**WHAT TO DO**: Please retype the listing lines that begin at the line containing "Identify the location of expand." and stop after the line containing "repeats & jumps is". Keep every character unchanged.

**INFORMATION SUPPLIED**:

──────────────────────────────

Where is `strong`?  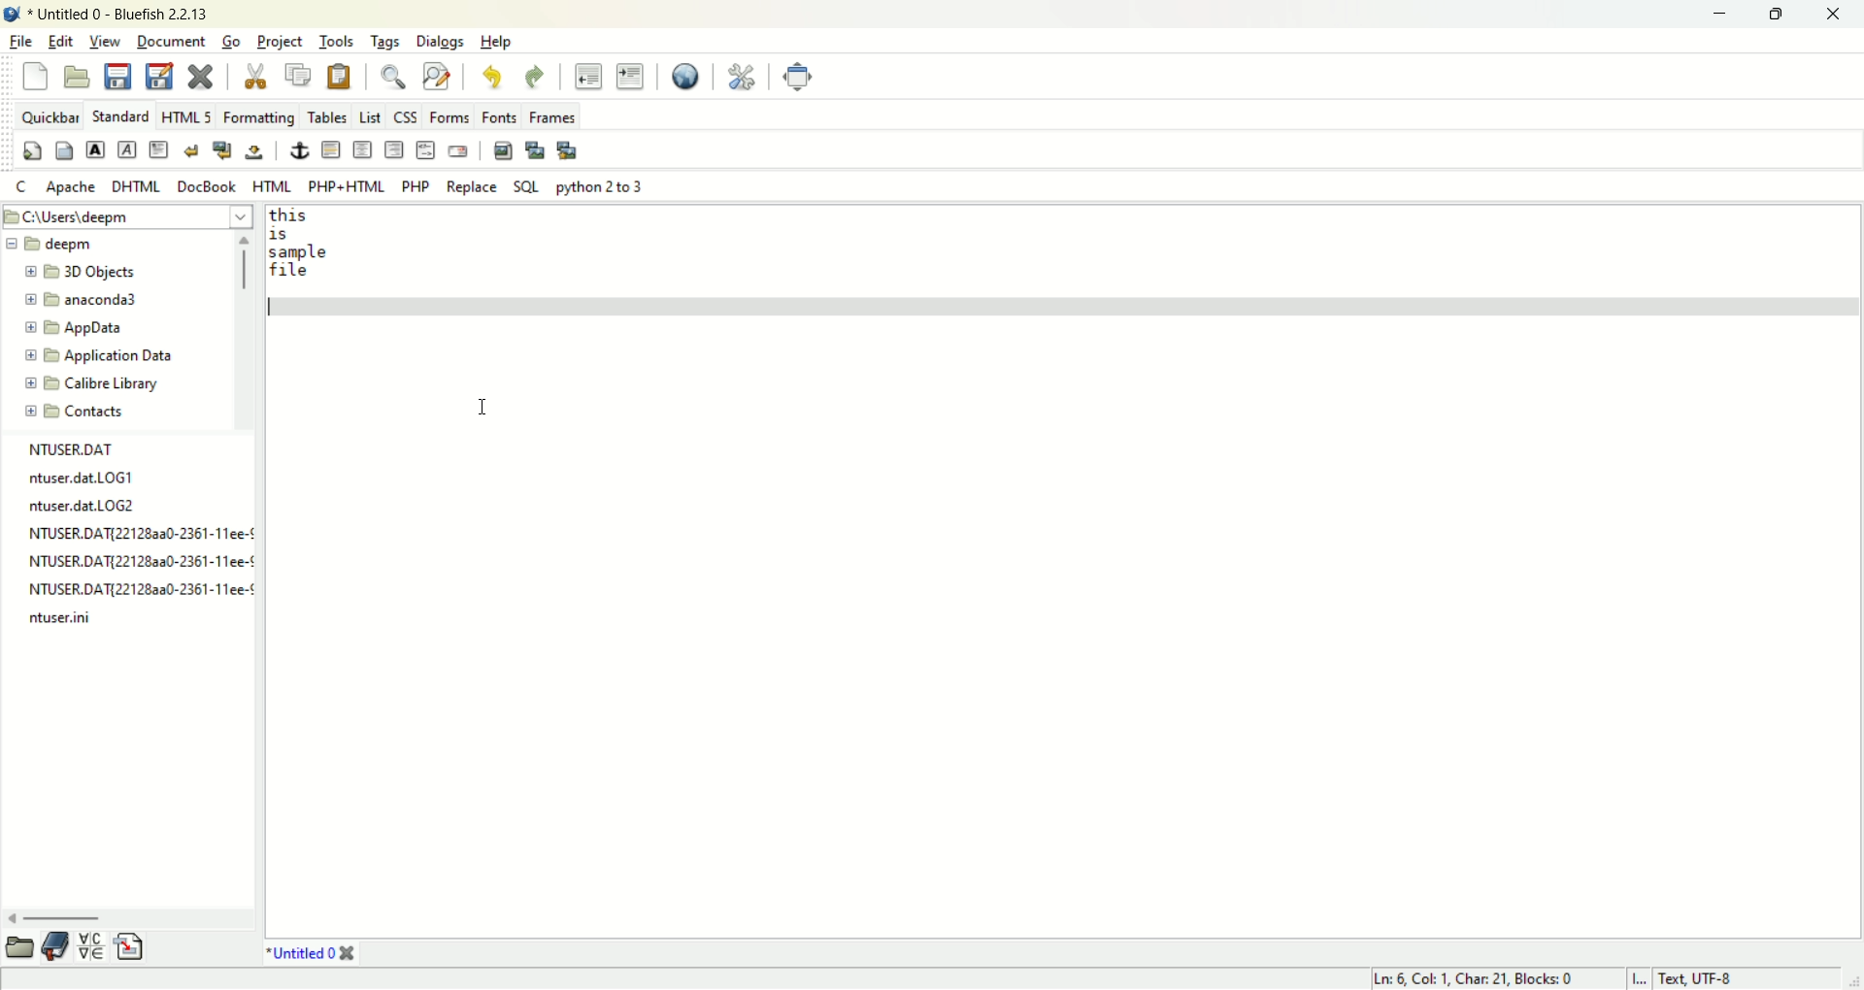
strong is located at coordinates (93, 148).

──────────────────────────────

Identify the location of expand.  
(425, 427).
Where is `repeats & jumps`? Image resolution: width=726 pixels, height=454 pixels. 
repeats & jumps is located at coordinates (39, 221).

──────────────────────────────

**OUTPUT FOR THIS TASK**:
Identify the location of expand.  
(425, 427).
Where is `repeats & jumps`? Image resolution: width=726 pixels, height=454 pixels. 
repeats & jumps is located at coordinates (39, 221).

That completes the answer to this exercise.